Von Benjamin Reister


Der Frühling steht vor der Tür - und in vielen deutschen Haushalten auch die Joggingschuhe. Der Fitnessboom in Deutschland ist ungebrochen. Nach jüngsten Zahlen der AWA Sportprofile gibt knapp ein Drittel der deutschen Bevölkerung an, dass ihnen körperliche Ertüchtigung sehr wichtig ist, fast jeder vierte Deutsche hält sich mit Laufen fit. Ein riesiger Markt, der zunehmend auch von Agenturen kommerziell genutzt wird, die sich auf City-Events für Hobbyläufer spezialisiert haben.

Die Zahl der Marathon-Events in Deutschland ist gestiegen, die Teilnehmerzahlen insgesamt sind allerdings seit Jahren rückläufig: Von 2005 bis 2010 sanken die Finisher-Zahlen im Marathon um 26 Prozent. Ein Grund: Die Läufer zieht es zu kürzeren Strecken oder auch artverwandten Veranstaltungen wie Triathlon.

300 000 Euro Antrittsgeld für Gebrselassie

Christian Toetzke, Geschäftsführer der Hamburger Veranstaltungsagentur Upsolut, erklärt sich die Entwicklung vor allem aus einer "Sättigung des Marktes". Aktuelle Zahlen geben Toetzke Recht: Gab es 1997 nur etwa 50 Marathonläufe in Deutschland, sind es mittlerweile fast 180.

Die Vielzahl an Angeboten bei sinkender Nachfrage hat zwangsläufig dazu geführt, dass unter den Veranstaltern ein Kampf um die Teilnehmer entbrannt ist. Schließlich sind es deren Startgelder, die das Grundgerüst eines jeden Businessplans ausmachen. So werden sowohl in Hamburg als auch in Köln 60 Prozent des Gesamtumsatzes durch die Startgelder erwirtschaftet. Bei beiden Marathon-Veranstaltungen sind das in etwa zwei Millionen Euro. Vor diesem Hintergrund würde ein weiterer Rückgang der Teilnehmerzahlen die Veranstalter in Bedrängnis bringen - die Kosten für Personal, Platzmieten, Auf- und Abbau von Tribünen, Beschallung, Verpflegung, Genehmigungen und Absperrungen summieren sich schnell zu einem siebenstelligen Betrag.
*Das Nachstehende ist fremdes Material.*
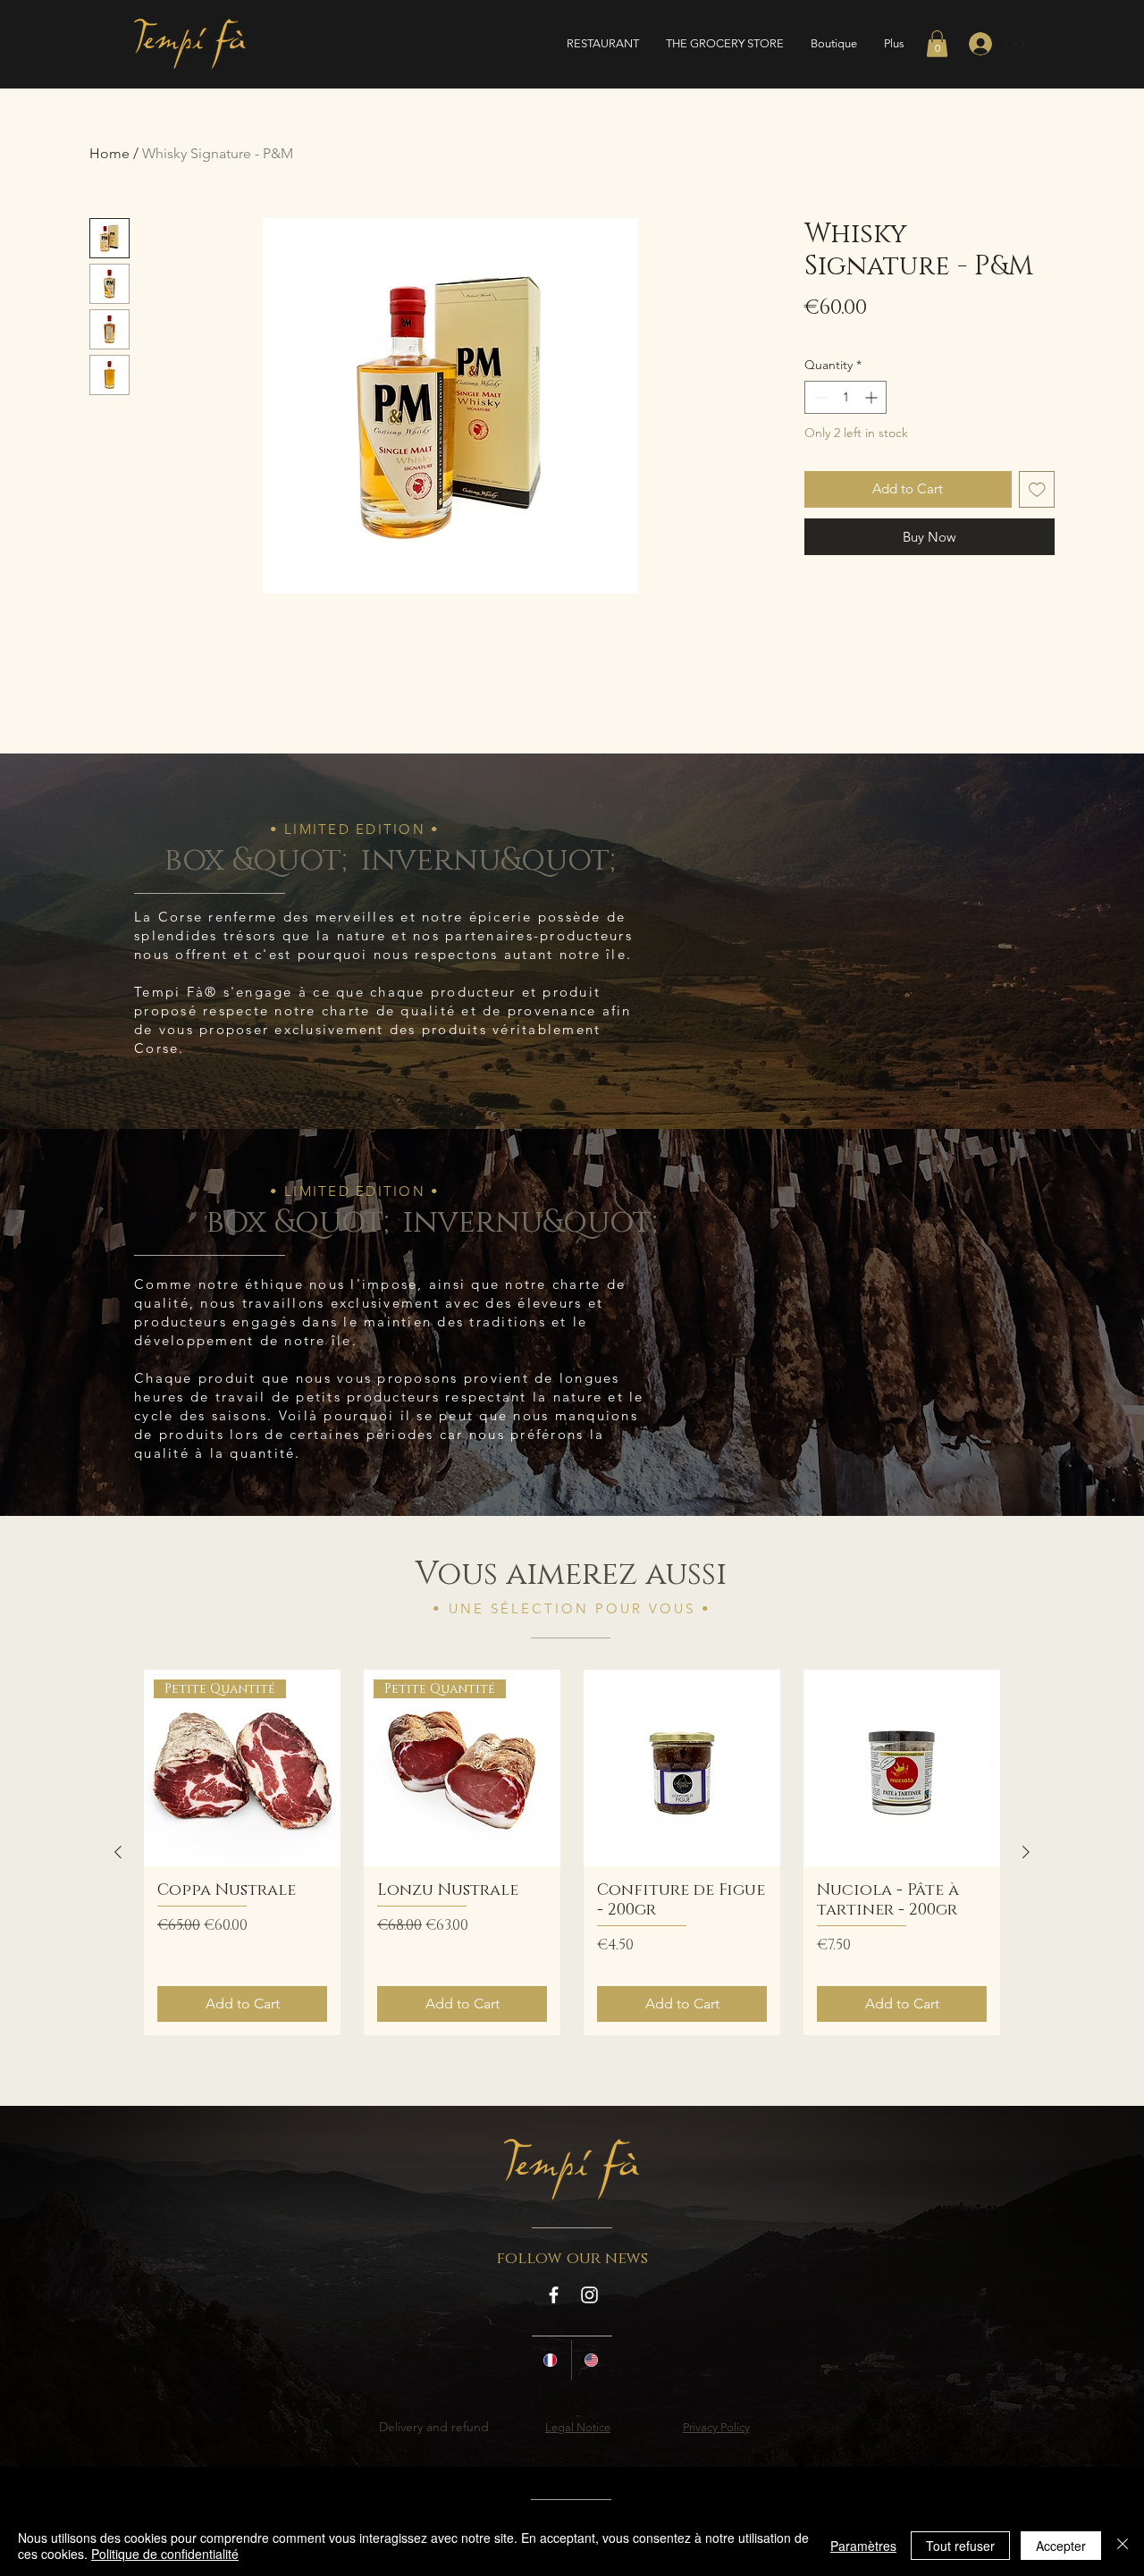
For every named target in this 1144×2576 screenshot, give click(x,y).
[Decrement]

Allein die Absperrung einer über 42 Kilometer langen Strecke kostet die Veranstalter etwa 100.000 Euro. Finanzielle Mittel, die viele Veranstalter lieber in ihr Starterfeld investieren würden, weil sie sich durch Spitzenläufer von anderen Konkurrenzveranstaltungen abheben möchten. Dabei werden schon jetzt von den Veranstaltern unabhängig vom Preisgeld Antrittsgelder von 1000 Euro bis hin zu 300.000 Euro gezahlt. Diesen Höchstbetrag muss man nach SPONSORS-Informationen aufrufen, um den äthiopischen Ausnahmeläufer Haile Gebrselassie an den Start zu bekommen.

Zwang zu subventionierten Startgeldern

Bereit, mehr zu bezahlen, sind die meisten Teilnehmer trotzdem nicht: "Die Marathon-Klientel stammt, anders als beim Triathlon, zum großen Teil noch immer aus der Volkslaufbewegung. Ihr ist nicht bewusst, weshalb sie für einen City-Marathon mehr bezahlen muss als für einen einfachen Volkslauf," sagt Wolfram Götz, Race Director des Marathon Hamburg bei der Agentur Act Agency.
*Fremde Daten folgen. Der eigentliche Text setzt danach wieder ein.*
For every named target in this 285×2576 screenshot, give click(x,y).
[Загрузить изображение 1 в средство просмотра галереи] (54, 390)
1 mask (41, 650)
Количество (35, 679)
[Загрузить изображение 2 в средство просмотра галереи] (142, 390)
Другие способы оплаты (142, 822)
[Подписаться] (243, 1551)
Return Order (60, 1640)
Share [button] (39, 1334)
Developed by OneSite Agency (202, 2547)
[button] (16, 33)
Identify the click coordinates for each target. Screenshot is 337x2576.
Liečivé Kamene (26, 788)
Das zwingt die Veranstalter, stark subventionierte Startgelder anzubieten. Diese bewegen sich bei den größten deutschen Marathons durchschnittlich zwischen 60 und 70 Euro, "wobei wir eigentlich 120 Euro verlangen müssten", sagt Markus Frisch, Chef des Köln-Marathons. Die Veranstalter versuchen, diese Differenz zwischen tatsächlichen und benötigten Anmeldegebühren zu minimieren. Neben der Starterlaubnis bieten sie den Läufern weitere Bausteine, die in der Anmeldegebühr nicht enthalten, für viele Teilnehmer jedoch unverzichtbar sind. Möchte man beispielsweise als Teilnehmer des Hamburg-Marathons gleichzeitig die "Pasta-Party" vor dem Rennen besuchen und sich seine Teilnahme durch eine individuelle Medaille und ein Finisher-T-Shirt bezeugen lassen, zahlt man insgesamt weitere 30 Euro.
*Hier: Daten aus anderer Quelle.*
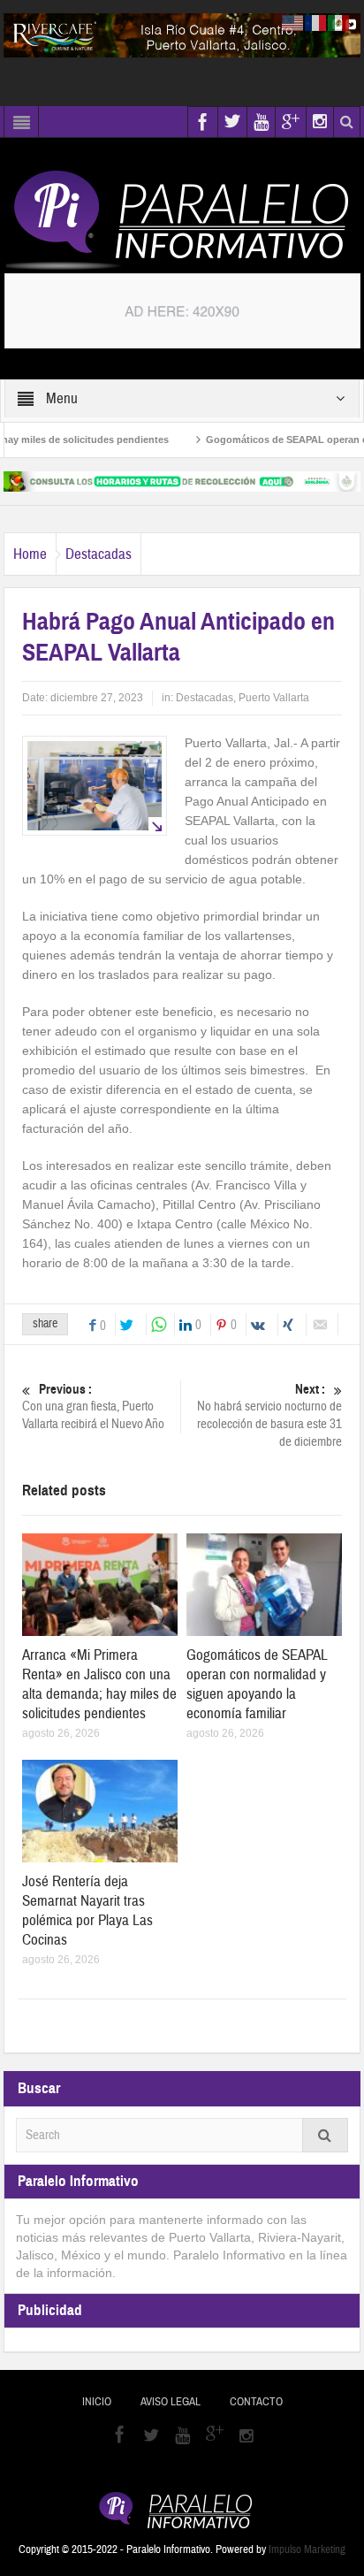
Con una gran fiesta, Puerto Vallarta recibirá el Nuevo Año (93, 1407)
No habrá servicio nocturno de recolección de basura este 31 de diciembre (269, 1415)
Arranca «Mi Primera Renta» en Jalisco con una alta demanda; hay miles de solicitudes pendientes (99, 1684)
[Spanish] (339, 22)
Lukratives Titelsponsoring

Profitabel ist das Geschäft mit den Städtemarathons damit aber noch nicht. Ab einer bestimmten Teilnehmerzahl braucht es zusätzlich finanzkräftige Partner und allen voran einen Titelsponsor, wie das Beispiel Köln zeigt. Seit drei Jahren muss der Marathon in der Domstadt nach dem Ausstieg von Ford schon ohne Namensgeber auskommen. In den vergangenen Jahren erreichte das Event mit Mühe eine schwarze Null. In Hamburg agiert der Veranstalter dagegen auf relativ niedrigem Niveau weiter profitabel und verbucht nach SPONSORS-Informationen einen Gewinn im niedrigen sechsstelligen Bereich. Auch weil der Marathon an der Elbe mit der Hamburger Sparkasse mittelfristig einen Titelsponsor an sich binden konnte, der mit etwa 200.000 Euro pro Jahr den größten Anteil am Sponsorenpool tragen dürfte.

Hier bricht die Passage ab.